Avec le ticket modérateur, lorsqu’une personne non assurée paie 100 000 FCFA pour ses soins dans un hôpital, l’assuré à l’AMO ne paiera que 20 000 F CFA. Dans les CSCOM, CSRéf ou autres établissements de soins, l’assuré paiera 30 000 FCFA au lieu de 100 000 FCFA. Toutes les maladies courantes sont prises en charge par l’AMO. I

Pour bénéficier de l’AMO, il faut nécessairement déposer un dossier auprès des structures de la Caisse malienne de sécurité sociale (CMSS), de l’Institut national de prévoyance sociale (INPS) et de la CANAM. Pour le moment, une carte de l’AMO ou un récépissé de dépôt de dossier ou une carte d’identité plus le numéro matricule vous permettent d’être pris en charge. Les taux de prise en charge pour toutes les prestations sont les suivants: en ce qui concerne l’ambulatoire, c’est 70%. Par exemple, pour un paludisme simple, une personne non assurée paie 7 500 FCFA, alors que l’assuré AMO ne paie que 2000 FCFA. S’agissant d’une hospitalisation, l’AMO couvre 80% des frais. Ainsi, pour le traitement chirurgical d’une appendicite, qui coûte 100 000 FCFA pour le non assuré, l’assuré AMO ne paie que 20 000 FCFA.

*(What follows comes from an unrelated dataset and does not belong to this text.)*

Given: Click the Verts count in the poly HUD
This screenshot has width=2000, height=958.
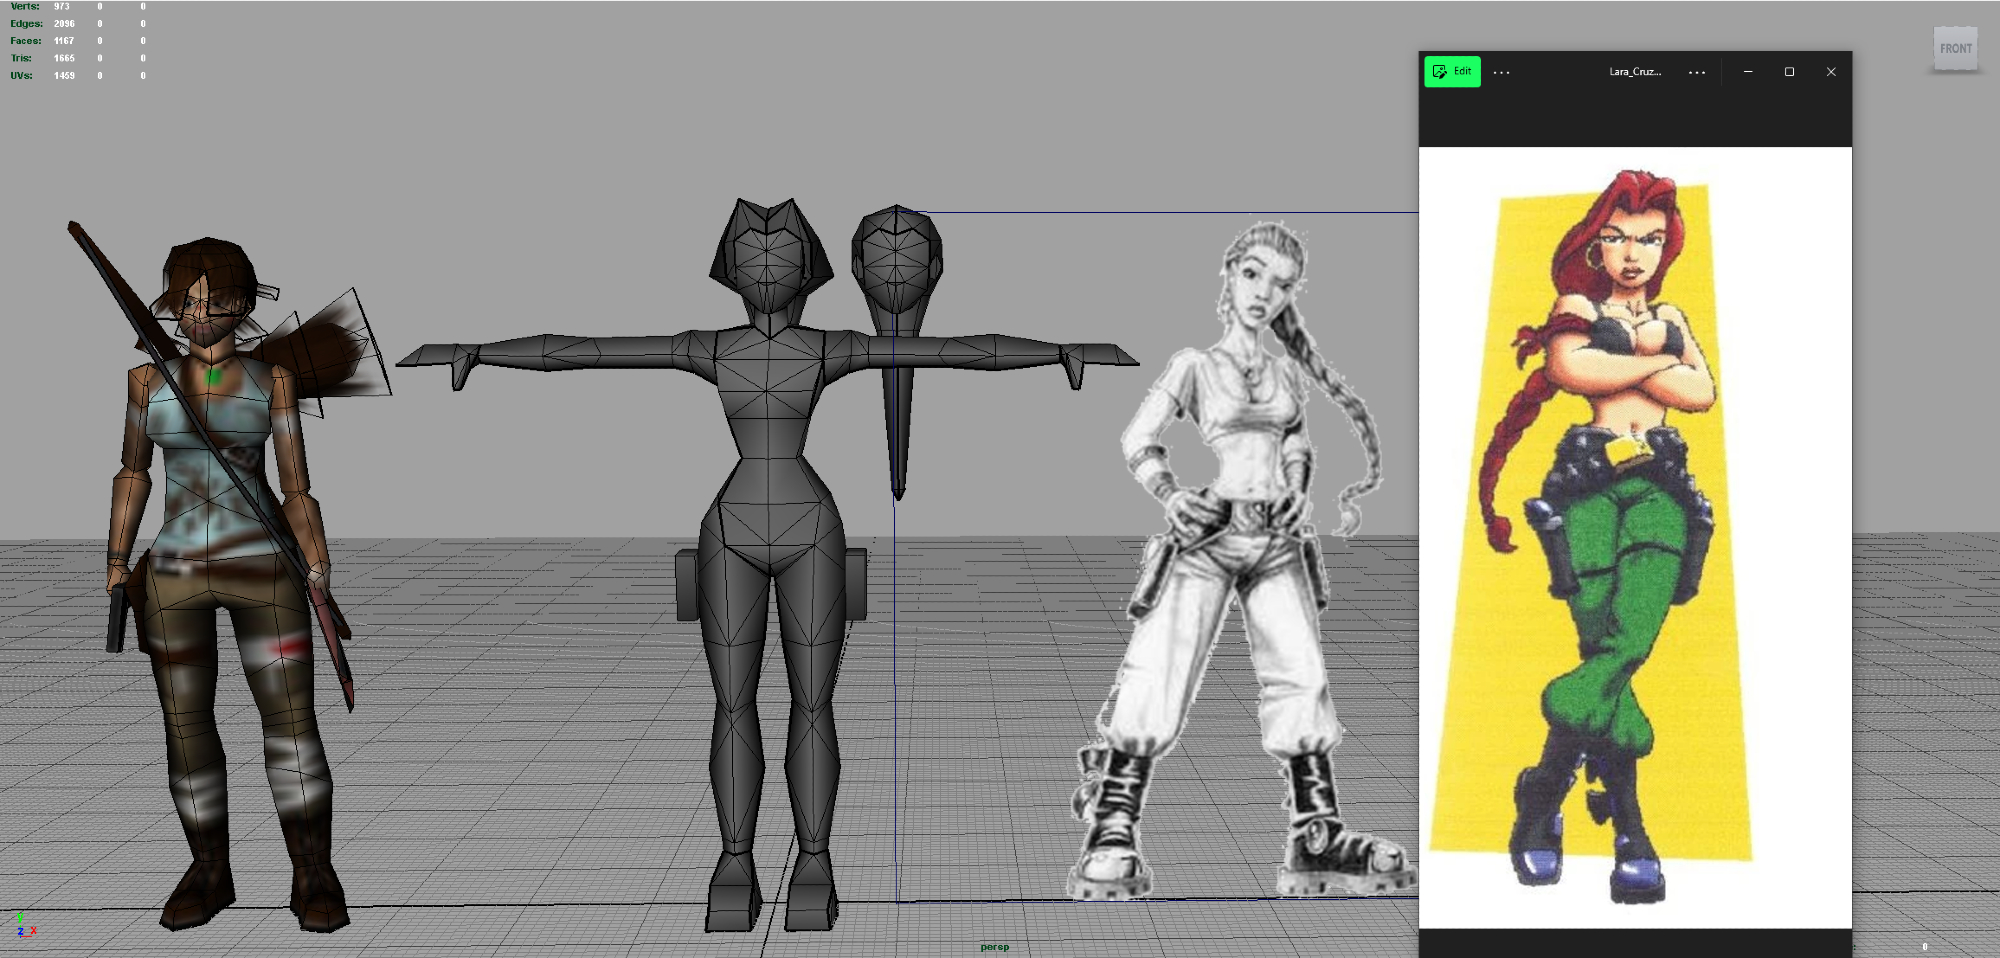Looking at the screenshot, I should pyautogui.click(x=62, y=6).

C’est à cause de toutes ces facilités qu’une grande majorité des travailleurs maliens a adhéré à l’AMO. Cette grande mobilisation en faveur de l’AMO est soutenue par la première centrale syndicale de notre pays, à savoir l’Union nationale des travailleurs du Mali (UNTM). A l’UNTM, on croit dur comme fer que l’AMO est une bonne chose pour les travailleurs. Les locataires de la Bourse du travail saluent l’avènement de l’AMO à telle enseigne que, tenez-vous bien, un couple d’enseignants a donné son nom à leur enfant, qui s’appelle Awa AMO Konaté.

Les plus virulentes contestations sont venues de l’autre grande centrale syndicale, la Confédération syndicale des travailleurs du Mali (CSTM). A la CSTM, où nous rencontré Boubacar Kébé, on nous a plutôt expliqué que la CSTM n’était pas contre le principe de l’AMO, mais contre la façon dont le gouvernement avait procédé. Selon Boubacar Kébé, lorsque la loi sur l’AMO a été adoptée par les députés, sa centrale syndicale avait demandé au gouvernement de procéder à une sensibilisation avant de ponctionner les salaires des gens. « On ne peut pas amputer les salaires sans leur accord », a-t-il dit.

Il pense aussi que le plateau de la CANAM devrait être de la responsabilité de l’Etat et que le plateau technique sanitaire de l’AMO n’est pas encore prêt, à cause du manque de médecins qualifiés dans les CSCOMs de l’intérieur. Cette résistance de la CSTM a amené le gouvernement à revoir sa position en renonçant au caractère obligatoire du régime. Pour autant, faut-il jeter le bébé avec l’eau du bain? Nous pensons que non. Car, malgré tout, le régime de l’AMO est une assistance de l’Etat aux populations qui n’ont pas assez de moyens pour se soigner. Mais les inquiétudes de la CSTM sont fondées, à cause qu manque de structures et de personnels qualifiés à l’intérieur du pays. Ces contraintes levées elles aussi, il est sûr que la CSTM invitera ses membres à adhérer à l’initiative.